(Screenshot grounding data)
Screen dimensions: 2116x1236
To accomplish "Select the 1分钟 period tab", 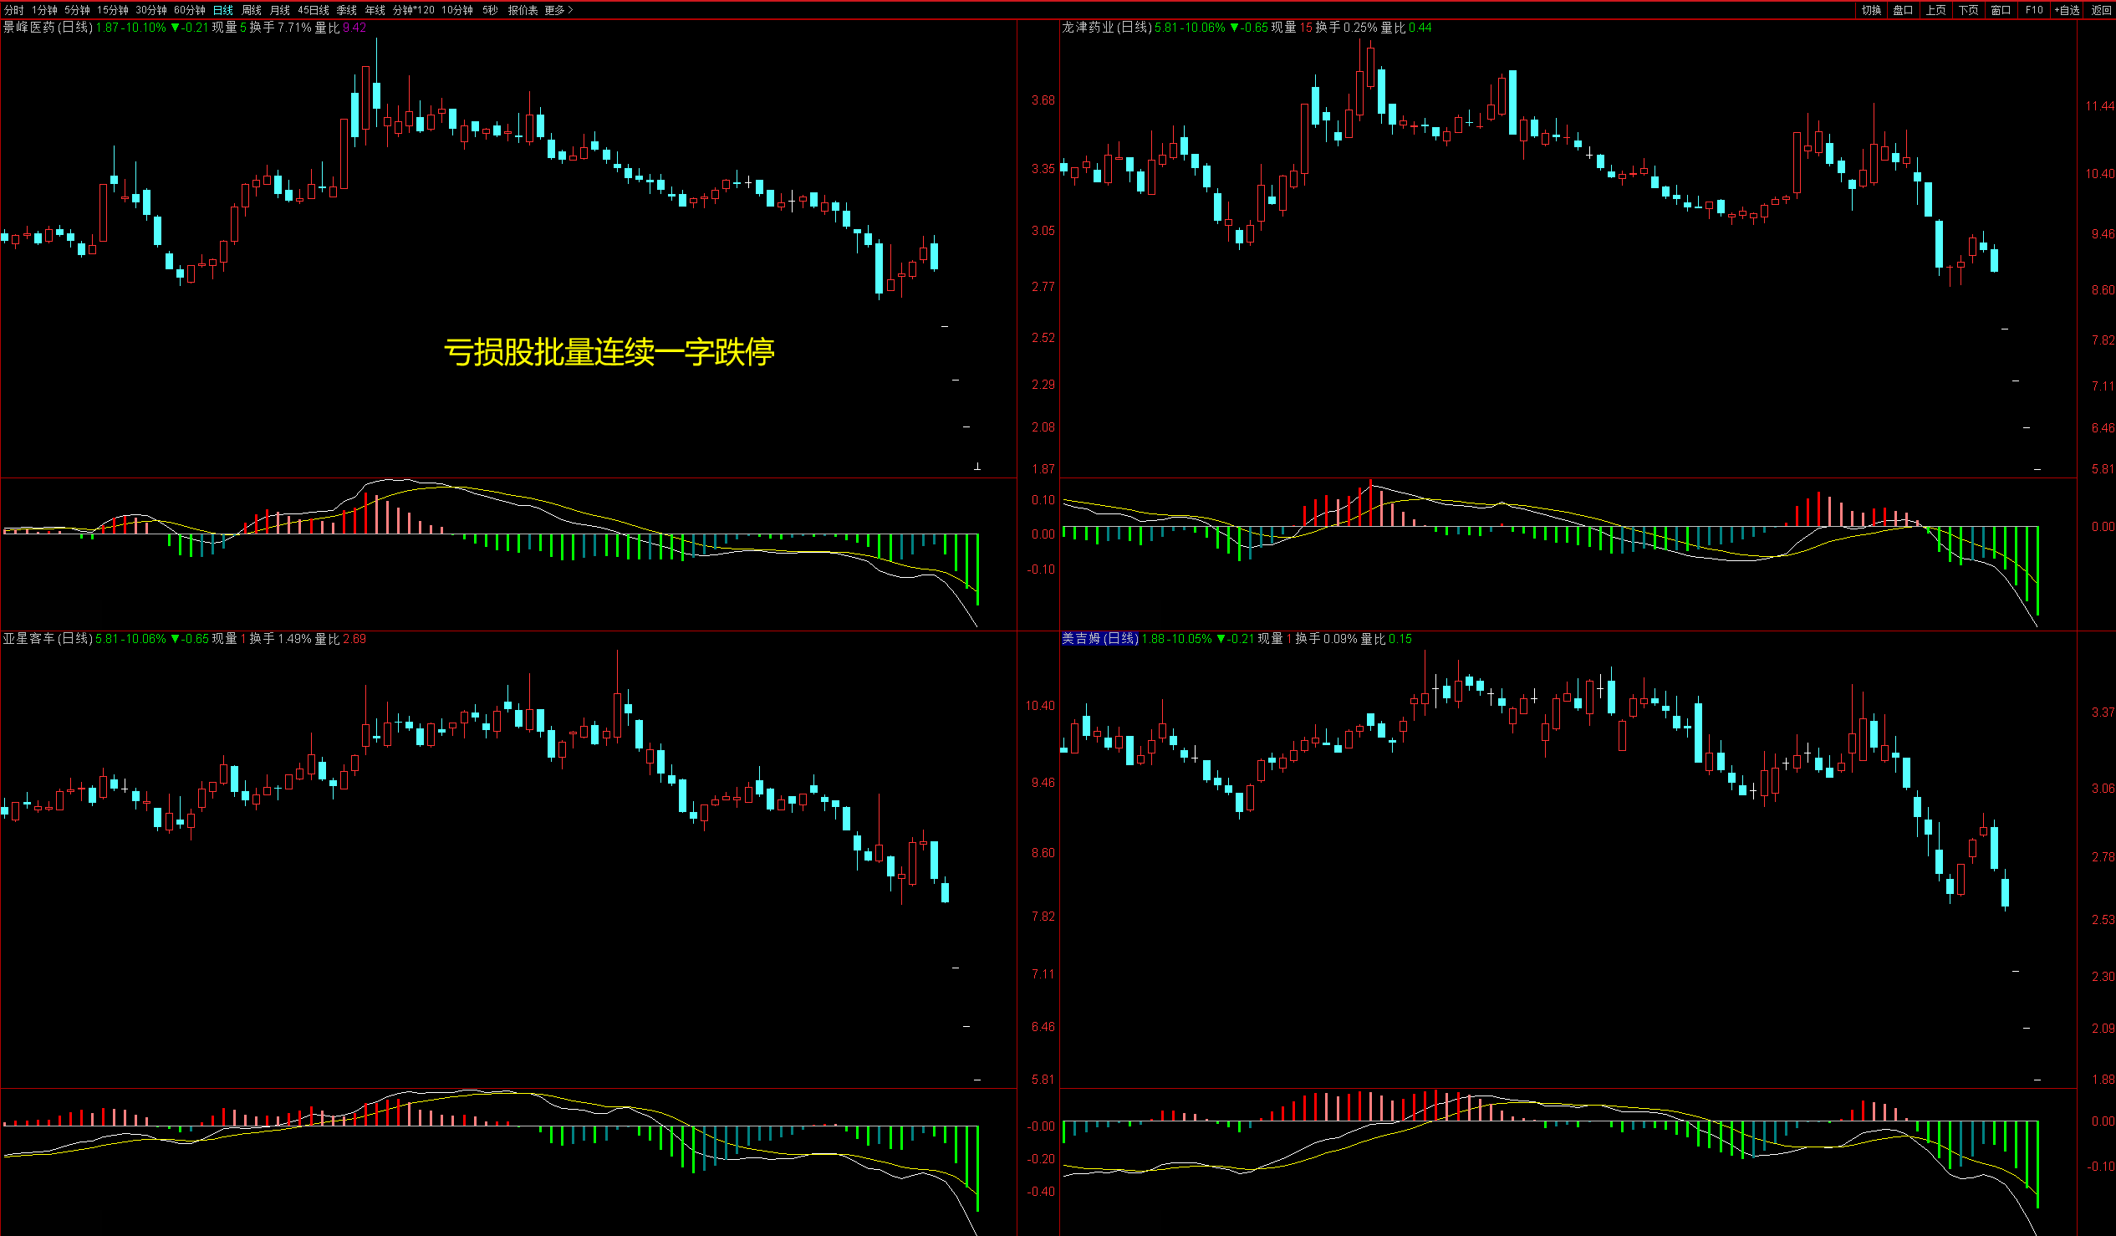I will (x=45, y=10).
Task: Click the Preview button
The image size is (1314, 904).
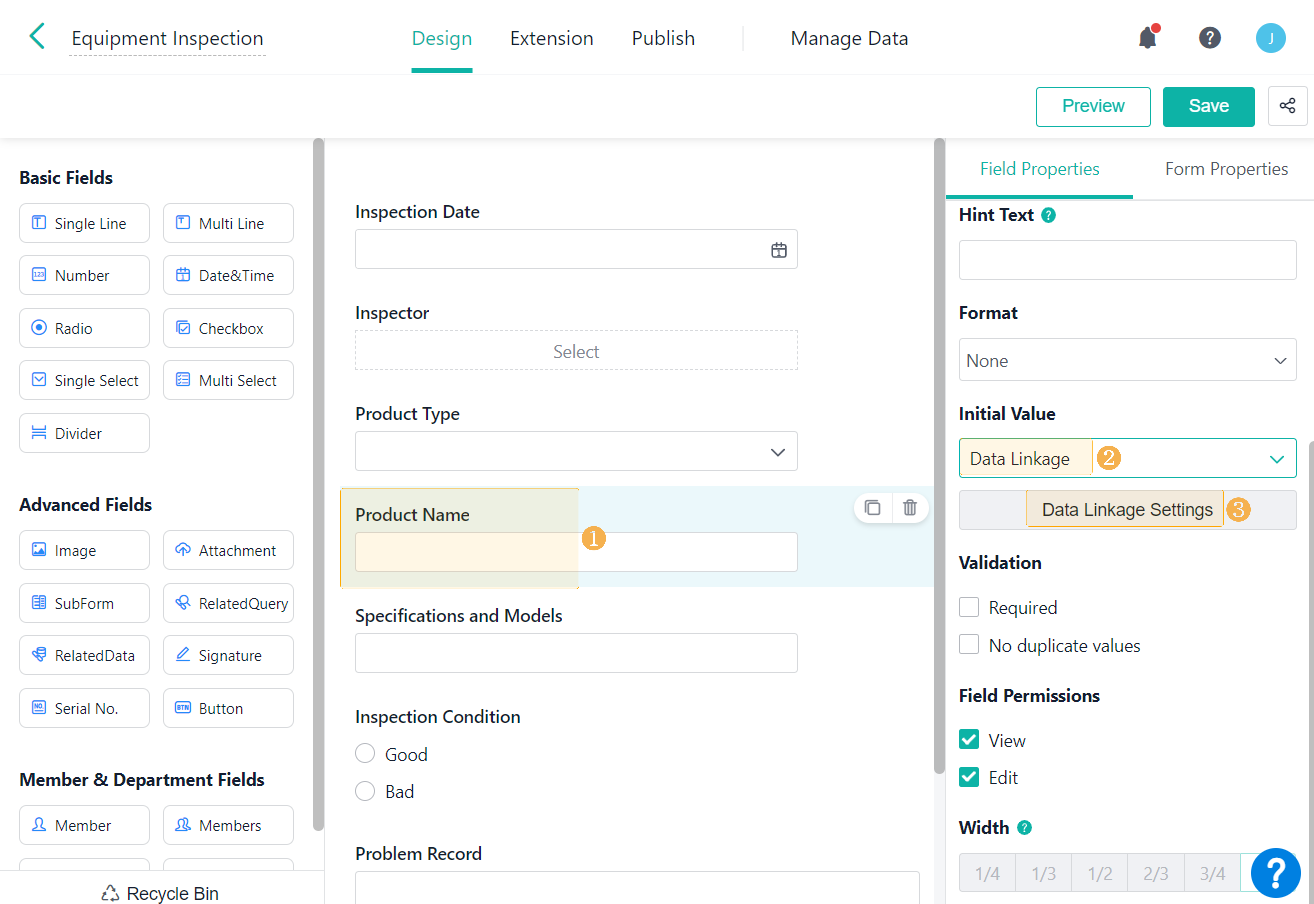Action: [1093, 106]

PROBLEM TO SOLVE
Say again, word for word, every line from the one with "Task: Click the Preview button" through the last line of the data above, minus the pictures.

RESPONSE AREA
Task: Click the Preview button
The image size is (1314, 904).
Action: [1093, 106]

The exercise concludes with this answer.